*EXERCISE DATA*.

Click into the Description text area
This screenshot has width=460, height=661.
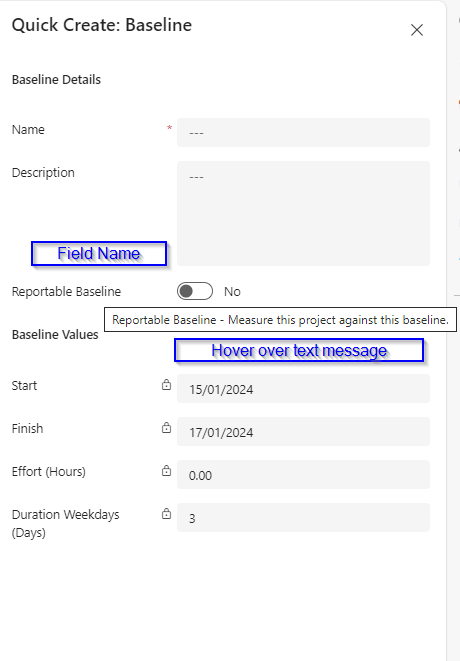303,213
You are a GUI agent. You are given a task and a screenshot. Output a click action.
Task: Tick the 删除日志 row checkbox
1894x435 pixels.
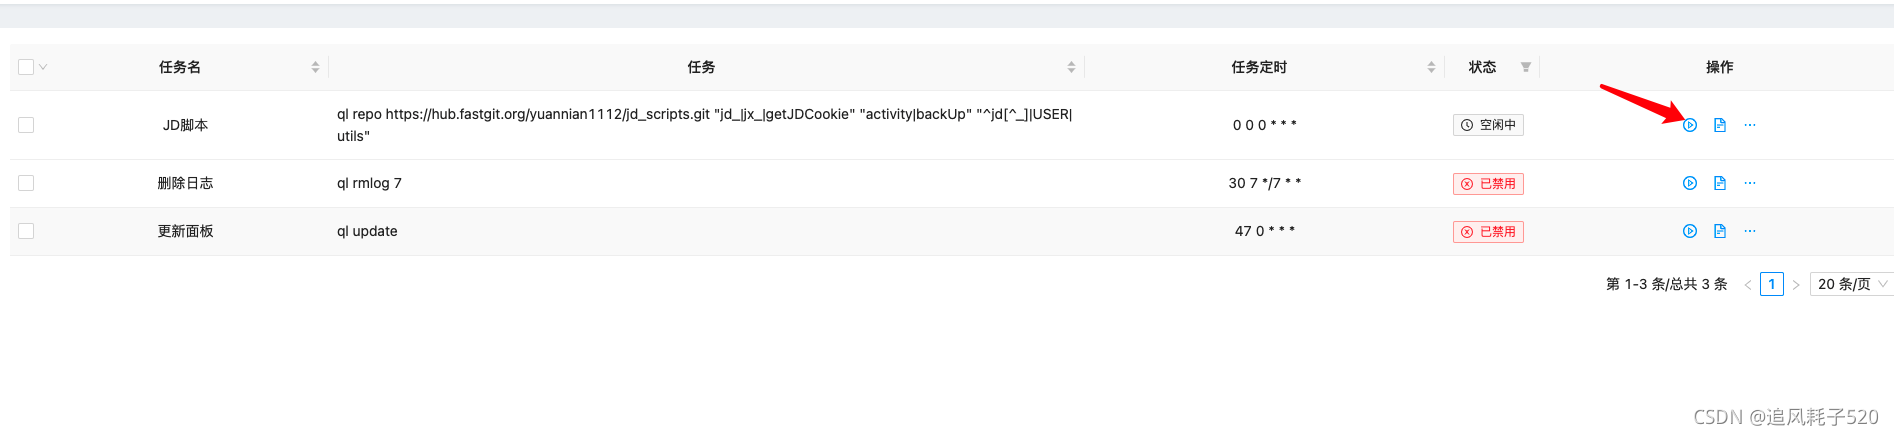(26, 183)
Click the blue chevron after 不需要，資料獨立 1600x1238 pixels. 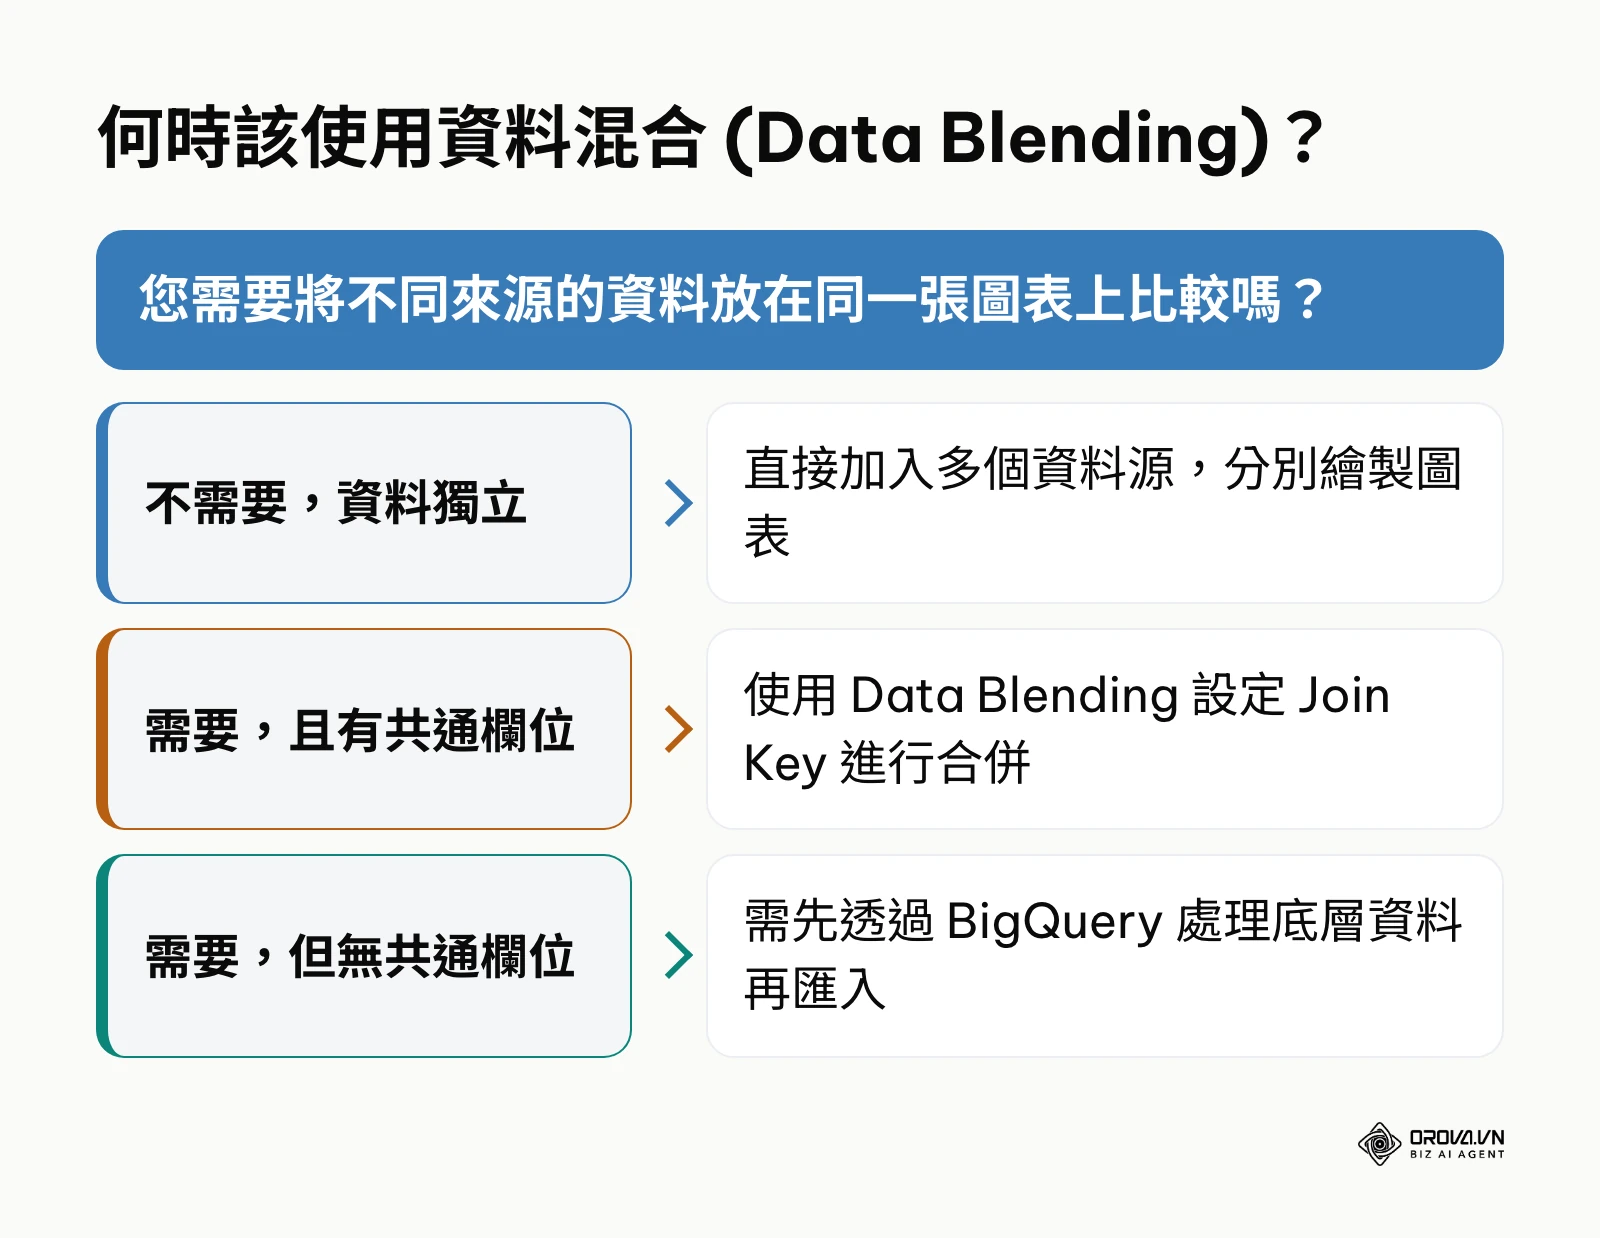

*TRY IT*. Copy all the data exactly as written, but skip any picture.

*YOUR RESPONSE*.
Click into the Description text area
This screenshot has width=460, height=661.
303,213
You are a GUI agent. You are given a task and a screenshot. Output a click action.
Task: Tick the 删除日志 row checkbox
1894x435 pixels.
(26, 183)
Click the blue chevron after 不需要，資料獨立 1600x1238 pixels. 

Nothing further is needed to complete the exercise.